Clinically, I have hope that we can actually harness placebo mechanisms to help patients cope with pain. Placebo analgesia can be thought of as a kind of inner healing system, and we don't really take advantage of it. The goal will be to develop strategies to harness placebo analgesia in real-world settings by empowering our expectations, for instance, or by improving the doctor-patient relationship. Placebo analgesia is really an example of the complexity of pain modulation and the necessity of a multidisciplinary approach to pain management.
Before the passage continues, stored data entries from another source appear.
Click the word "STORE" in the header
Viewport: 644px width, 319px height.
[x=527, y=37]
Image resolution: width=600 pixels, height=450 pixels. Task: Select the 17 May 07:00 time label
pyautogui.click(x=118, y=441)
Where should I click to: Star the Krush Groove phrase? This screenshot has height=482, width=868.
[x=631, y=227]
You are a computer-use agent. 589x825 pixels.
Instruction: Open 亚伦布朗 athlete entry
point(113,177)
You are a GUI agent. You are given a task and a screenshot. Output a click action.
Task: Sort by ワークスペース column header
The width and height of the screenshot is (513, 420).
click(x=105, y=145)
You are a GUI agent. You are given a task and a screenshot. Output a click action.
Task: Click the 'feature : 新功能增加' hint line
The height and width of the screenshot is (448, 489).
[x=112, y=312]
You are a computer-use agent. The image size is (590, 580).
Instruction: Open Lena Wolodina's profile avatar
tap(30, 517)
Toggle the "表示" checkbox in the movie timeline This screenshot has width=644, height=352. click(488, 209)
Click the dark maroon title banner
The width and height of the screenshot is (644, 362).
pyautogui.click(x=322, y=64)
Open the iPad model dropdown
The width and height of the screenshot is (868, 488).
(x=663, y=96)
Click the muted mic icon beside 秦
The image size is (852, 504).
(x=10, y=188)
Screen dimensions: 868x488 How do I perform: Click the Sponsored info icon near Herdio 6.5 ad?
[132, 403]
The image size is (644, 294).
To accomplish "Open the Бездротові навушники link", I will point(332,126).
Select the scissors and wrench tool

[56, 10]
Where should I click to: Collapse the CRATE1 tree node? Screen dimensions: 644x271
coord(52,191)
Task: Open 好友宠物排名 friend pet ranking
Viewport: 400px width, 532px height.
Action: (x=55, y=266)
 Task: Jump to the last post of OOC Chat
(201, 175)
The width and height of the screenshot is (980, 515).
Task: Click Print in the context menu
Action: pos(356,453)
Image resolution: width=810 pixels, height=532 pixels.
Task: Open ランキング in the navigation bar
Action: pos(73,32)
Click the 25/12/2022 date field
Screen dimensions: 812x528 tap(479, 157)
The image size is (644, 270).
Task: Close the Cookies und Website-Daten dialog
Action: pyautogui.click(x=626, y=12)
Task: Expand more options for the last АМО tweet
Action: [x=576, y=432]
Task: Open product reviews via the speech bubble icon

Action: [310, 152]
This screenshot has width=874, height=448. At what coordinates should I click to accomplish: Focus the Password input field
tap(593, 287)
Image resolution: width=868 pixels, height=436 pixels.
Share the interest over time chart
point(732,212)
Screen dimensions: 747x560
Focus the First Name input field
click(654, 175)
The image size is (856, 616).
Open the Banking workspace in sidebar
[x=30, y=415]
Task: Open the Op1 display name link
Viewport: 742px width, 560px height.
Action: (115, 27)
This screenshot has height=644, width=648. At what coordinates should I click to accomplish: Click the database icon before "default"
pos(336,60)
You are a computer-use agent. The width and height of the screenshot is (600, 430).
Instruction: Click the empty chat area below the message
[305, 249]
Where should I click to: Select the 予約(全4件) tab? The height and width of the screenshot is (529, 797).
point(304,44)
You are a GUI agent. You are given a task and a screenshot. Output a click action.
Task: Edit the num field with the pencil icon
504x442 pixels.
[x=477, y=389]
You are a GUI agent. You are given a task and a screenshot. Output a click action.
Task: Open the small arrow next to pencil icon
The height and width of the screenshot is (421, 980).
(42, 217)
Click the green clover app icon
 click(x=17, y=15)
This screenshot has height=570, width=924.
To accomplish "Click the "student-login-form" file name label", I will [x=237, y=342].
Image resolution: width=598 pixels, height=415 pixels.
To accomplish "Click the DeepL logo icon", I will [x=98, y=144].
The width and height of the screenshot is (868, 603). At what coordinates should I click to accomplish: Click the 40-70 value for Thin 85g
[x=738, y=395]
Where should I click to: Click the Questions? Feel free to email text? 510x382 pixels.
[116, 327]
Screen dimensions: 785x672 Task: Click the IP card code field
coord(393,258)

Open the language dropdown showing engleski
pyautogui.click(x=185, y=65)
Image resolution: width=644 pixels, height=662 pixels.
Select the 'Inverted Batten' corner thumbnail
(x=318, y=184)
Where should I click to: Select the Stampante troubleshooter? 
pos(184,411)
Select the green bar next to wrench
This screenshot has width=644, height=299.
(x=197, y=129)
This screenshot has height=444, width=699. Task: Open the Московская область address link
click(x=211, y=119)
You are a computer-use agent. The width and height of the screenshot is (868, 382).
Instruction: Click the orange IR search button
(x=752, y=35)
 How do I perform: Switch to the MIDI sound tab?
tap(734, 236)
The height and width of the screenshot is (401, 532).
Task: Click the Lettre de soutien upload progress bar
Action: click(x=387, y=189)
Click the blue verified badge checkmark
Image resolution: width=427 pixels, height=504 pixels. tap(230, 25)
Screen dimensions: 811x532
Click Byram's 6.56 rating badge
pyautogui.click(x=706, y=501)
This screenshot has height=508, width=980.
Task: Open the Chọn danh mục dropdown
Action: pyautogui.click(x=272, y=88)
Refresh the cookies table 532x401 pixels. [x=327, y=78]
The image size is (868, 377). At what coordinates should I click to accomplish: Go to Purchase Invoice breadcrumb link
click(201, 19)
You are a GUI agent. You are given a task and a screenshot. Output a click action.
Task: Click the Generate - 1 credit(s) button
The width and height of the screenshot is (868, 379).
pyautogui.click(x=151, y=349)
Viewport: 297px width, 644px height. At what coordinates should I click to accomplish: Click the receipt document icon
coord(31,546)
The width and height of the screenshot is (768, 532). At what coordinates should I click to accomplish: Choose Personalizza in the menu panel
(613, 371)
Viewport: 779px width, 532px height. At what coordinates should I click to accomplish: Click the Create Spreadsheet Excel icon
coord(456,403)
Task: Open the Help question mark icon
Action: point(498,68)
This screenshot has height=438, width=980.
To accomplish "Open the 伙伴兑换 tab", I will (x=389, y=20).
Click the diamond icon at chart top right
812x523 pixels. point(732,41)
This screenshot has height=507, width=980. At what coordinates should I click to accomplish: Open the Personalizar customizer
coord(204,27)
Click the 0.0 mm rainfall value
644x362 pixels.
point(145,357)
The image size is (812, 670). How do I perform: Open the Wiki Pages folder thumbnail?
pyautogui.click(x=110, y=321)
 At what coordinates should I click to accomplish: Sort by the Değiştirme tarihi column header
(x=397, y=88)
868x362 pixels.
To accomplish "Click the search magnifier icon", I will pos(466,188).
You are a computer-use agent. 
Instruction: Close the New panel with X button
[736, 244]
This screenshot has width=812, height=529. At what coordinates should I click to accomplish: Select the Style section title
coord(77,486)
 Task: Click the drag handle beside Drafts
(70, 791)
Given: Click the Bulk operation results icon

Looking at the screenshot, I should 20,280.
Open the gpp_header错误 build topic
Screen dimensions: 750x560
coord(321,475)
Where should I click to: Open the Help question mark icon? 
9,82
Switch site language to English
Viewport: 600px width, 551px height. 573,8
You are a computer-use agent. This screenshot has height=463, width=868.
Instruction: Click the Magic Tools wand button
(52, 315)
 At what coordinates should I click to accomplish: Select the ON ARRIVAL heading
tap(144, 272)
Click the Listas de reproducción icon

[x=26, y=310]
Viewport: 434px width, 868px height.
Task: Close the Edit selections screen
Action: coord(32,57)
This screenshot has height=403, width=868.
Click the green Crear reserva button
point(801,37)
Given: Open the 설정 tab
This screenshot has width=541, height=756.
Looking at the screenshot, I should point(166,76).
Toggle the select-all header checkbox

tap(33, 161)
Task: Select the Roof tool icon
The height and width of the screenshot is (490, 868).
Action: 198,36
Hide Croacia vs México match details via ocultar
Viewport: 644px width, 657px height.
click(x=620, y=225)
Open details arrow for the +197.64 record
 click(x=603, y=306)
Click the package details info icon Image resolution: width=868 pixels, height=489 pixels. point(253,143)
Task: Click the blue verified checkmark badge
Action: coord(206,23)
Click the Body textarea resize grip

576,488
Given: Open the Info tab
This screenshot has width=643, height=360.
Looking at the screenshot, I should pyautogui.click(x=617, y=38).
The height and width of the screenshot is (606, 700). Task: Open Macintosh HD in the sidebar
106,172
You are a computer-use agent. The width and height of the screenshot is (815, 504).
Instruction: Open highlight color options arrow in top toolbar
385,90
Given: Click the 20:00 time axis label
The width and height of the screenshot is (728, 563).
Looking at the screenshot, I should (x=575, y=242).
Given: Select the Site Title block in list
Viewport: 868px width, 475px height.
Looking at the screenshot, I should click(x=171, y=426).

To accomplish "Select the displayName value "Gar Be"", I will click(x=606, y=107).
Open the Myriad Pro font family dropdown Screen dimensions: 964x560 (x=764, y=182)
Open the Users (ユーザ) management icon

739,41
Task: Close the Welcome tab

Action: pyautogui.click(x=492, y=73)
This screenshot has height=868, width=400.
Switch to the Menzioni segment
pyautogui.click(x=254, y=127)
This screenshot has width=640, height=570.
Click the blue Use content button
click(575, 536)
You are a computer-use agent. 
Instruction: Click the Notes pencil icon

What is the biggest challenge facing young scientists?
Science is quite competitive, and so one of the challenges is to identify an area of research where you can contribute with passion, creativity, and novelty. When you have this kind of attitude and motivation, other challenges, like finding a position or a grant, are easier to face.
If you could have dinner with one scientist, living or dead, in the pain field or outside of the pain field, who would it be and why?
I would love to have dinner with Eric Kandel. When I started my medical degree and was studying neurophysiology, I decided to read his book [Principles of Neural Science] to learn more about brain physiology. It was inspiring, and I decided eventually to do a PhD in neuroscience once I finished my medical degree. At the end of my PhD, I actually met Kandel in person, but I was too young to fully appreciate meeting him. Now that I am wiser than before in science, I would appreciate it more.
When you're not doing science, what are you doing? Any hobbies?
I love music. For example, I regularly attend the Baltimore Symphony Orchestra to listen to classical and contemporary music. I also like to volunteer.
Is there anything else you’d like to mention that we haven’t discussed?
Considering the influence that Kandel’s book had on me, I think we should introduce, in any basic book on neuroscience, a chapter on placebo analgesia/descending pain modulation for PhD students in neuroscience. This is something that doesn’t get covered in graduate programs, and I think it's a real need. We are learning a lot about placebo analgesia and brain modulatory systems, and it's time to consider this with the seriousness that other big topics in neuroscience receive.